Reams of music were written and one of the most prolific composers was Viktor Ullmann who wrote The Emperor of Atlantis with Peter Kien as librettist. The opera's performance in the camp was forbidden because the nazis considered that it sent up Hitler.
With praiseworthy determination and energy, the directors of Lost and Found Opera present works which, under other circumstances, simply wouldn't make it to this neck of the woods. And at this first performance of the opera in Perth - and the first I have ever attended in a synagogue - this often profound work played out for an engrossed audience.
On the bimah (a raised platform from which, conventionally, the cantor leads religious services) was a rusted, tyre-less old car.
In it sat a black-gloved figure wearing a crown. Around the car was a border of wilting sunflowers. Behind this, a metal frame on a wooden base supported two off-white, rather tatty curtains. It looked makeshift which would certainly have been the case in Theresienstadt where odds and ends were used for sets.
Central to the plot is Death's decision to go on strike. The results of this are astonishing: soldiers from opposing sides, instead of killing one another, become friends. No-one dies. But the Emperor, a thinly veiled caricature of Hitler intent on world domination, is greatly put out by this extraordinary development.
At the Emperor's request, Death - a glowering, ominous presence in a first-rate characterisation by Daniel Sumegi - agrees to return to work. There is one non-
negotiable condition: the Emperor is to be Death's first "client".
Michael Heap was beyond reproach as the Emperor in both vocal and dramatic terms. His diction is faultless. So, too, was Sumegi's. Jun Zhang as Harlequin has a splendidly carrying voice. Most of the cast sang powerfully in English but in some cases, surtitles would have compensated for some less-than-immaculate diction.

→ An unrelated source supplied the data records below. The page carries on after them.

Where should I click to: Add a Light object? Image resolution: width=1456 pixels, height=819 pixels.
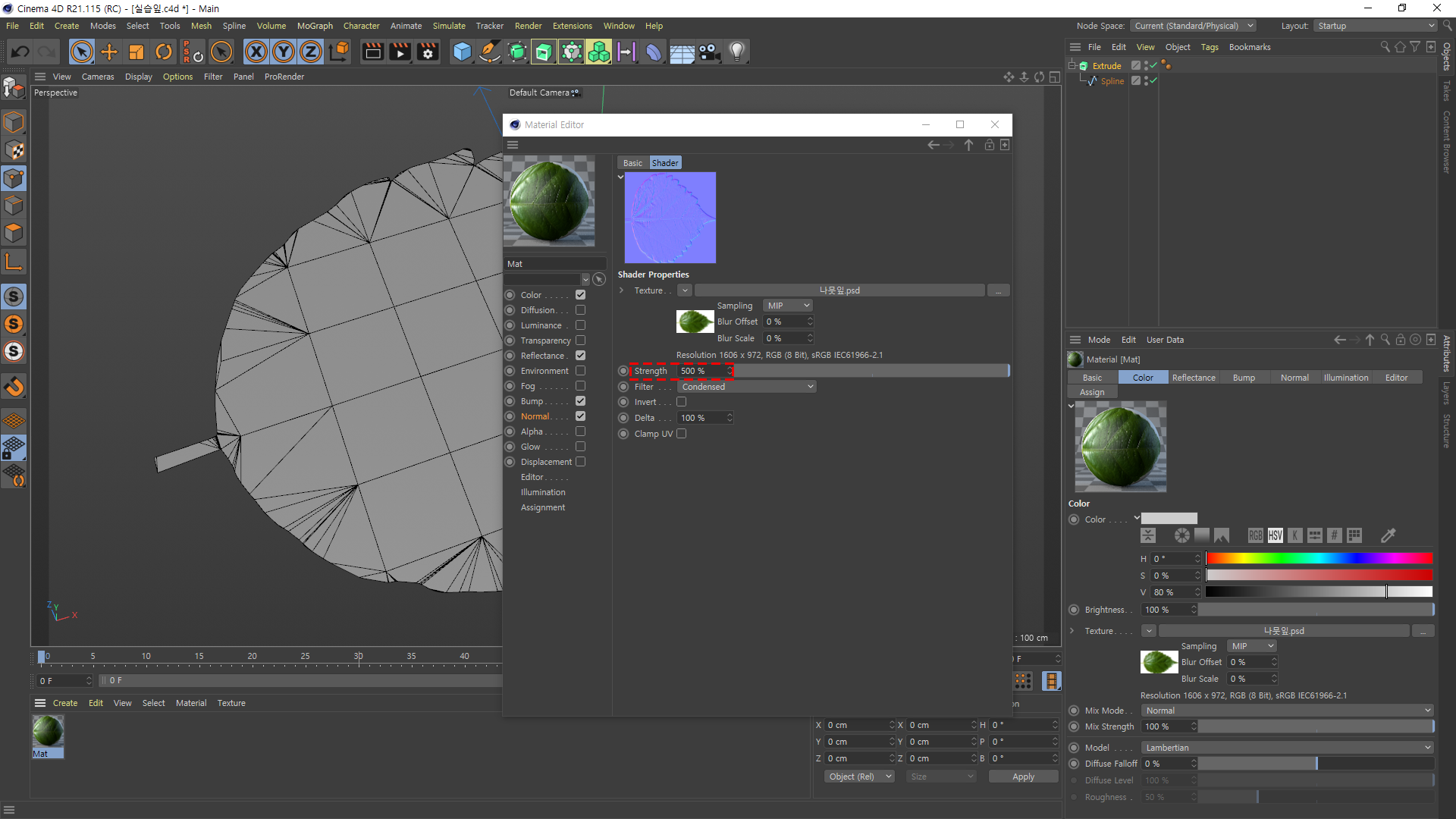(736, 52)

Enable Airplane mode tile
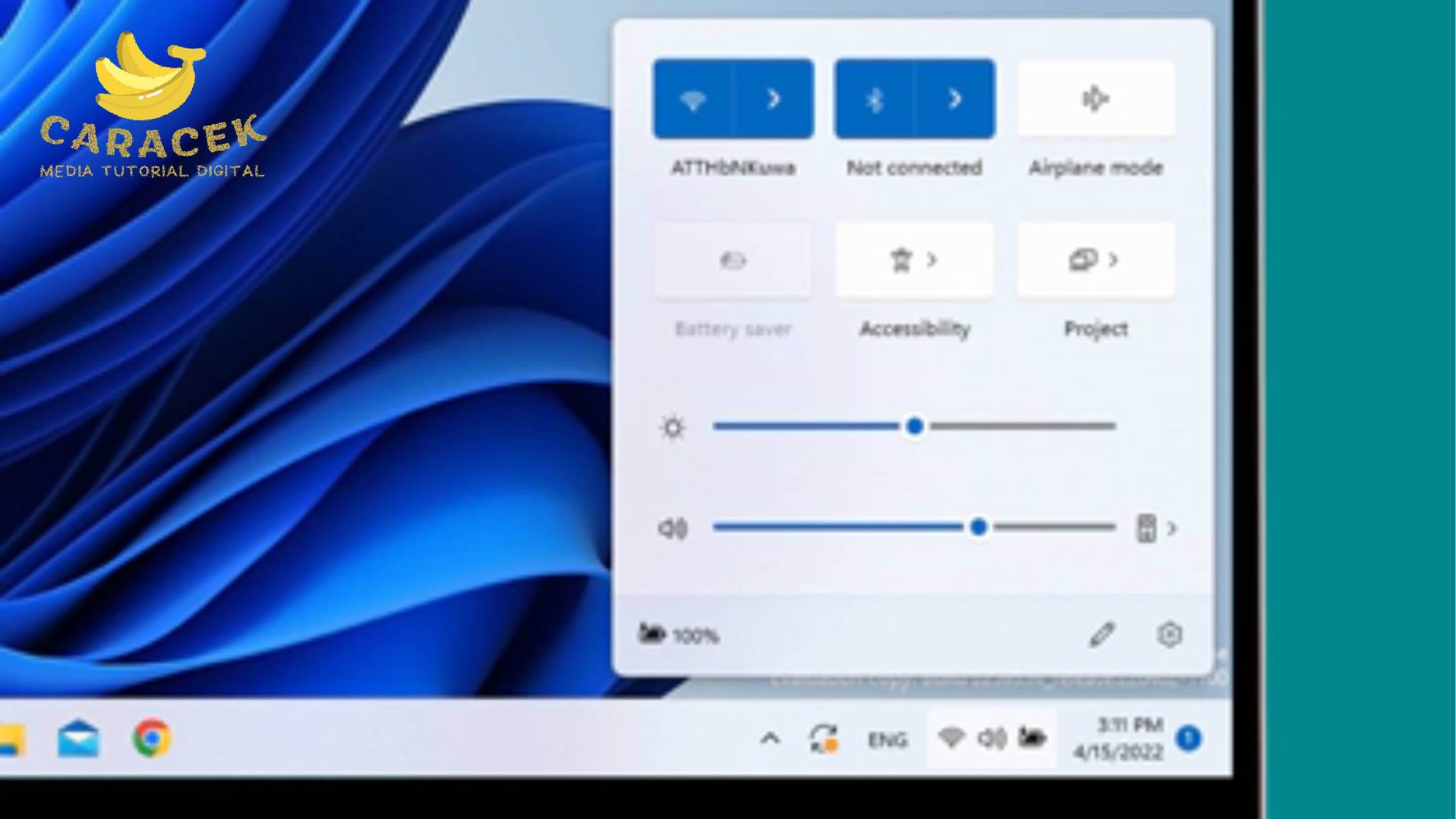[x=1095, y=100]
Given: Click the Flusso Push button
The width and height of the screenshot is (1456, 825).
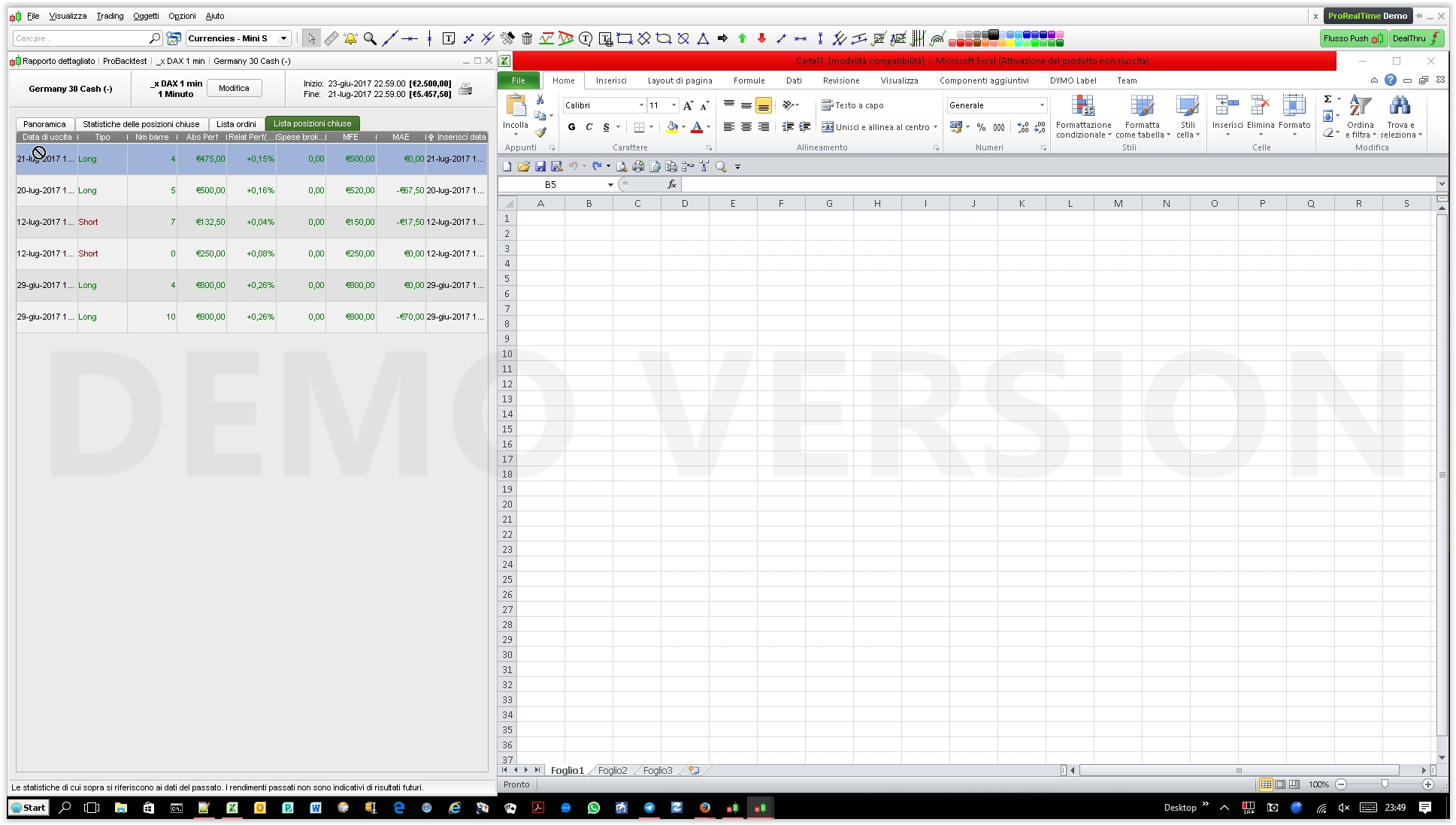Looking at the screenshot, I should pos(1353,38).
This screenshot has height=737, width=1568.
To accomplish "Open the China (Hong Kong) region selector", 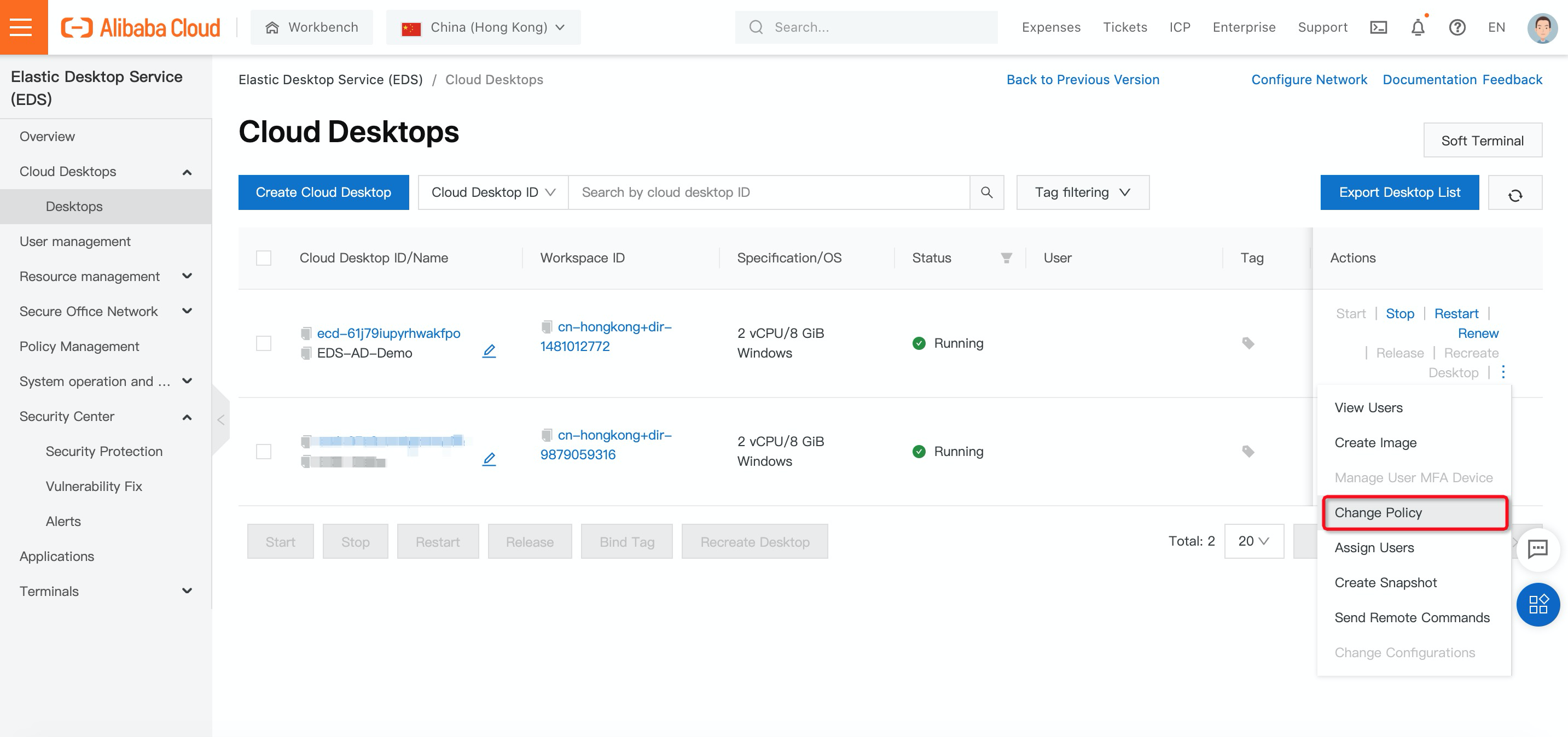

Thomas de Mallet Burgess' skilled directorial touch was everywhere apparent. Joe Lui's lighting design did much to enhance the production.
A small orchestra in the choir loft was presided over from the keyboard by Chris van Tuinen, each moment informed by an impeccable sense of style. It is music of gratifying immediacy, suggestive of early Schoenberg here, Kurt Weill there. There's an obeisance, too, to Mahler.
There's more than a hint of cabaret culture in the production with, towards the close of the opera, more than a few of the cast stripping down to their underwear.
The Emperor of Atlantis is performed again on Sunday and Monday at 7:30pm.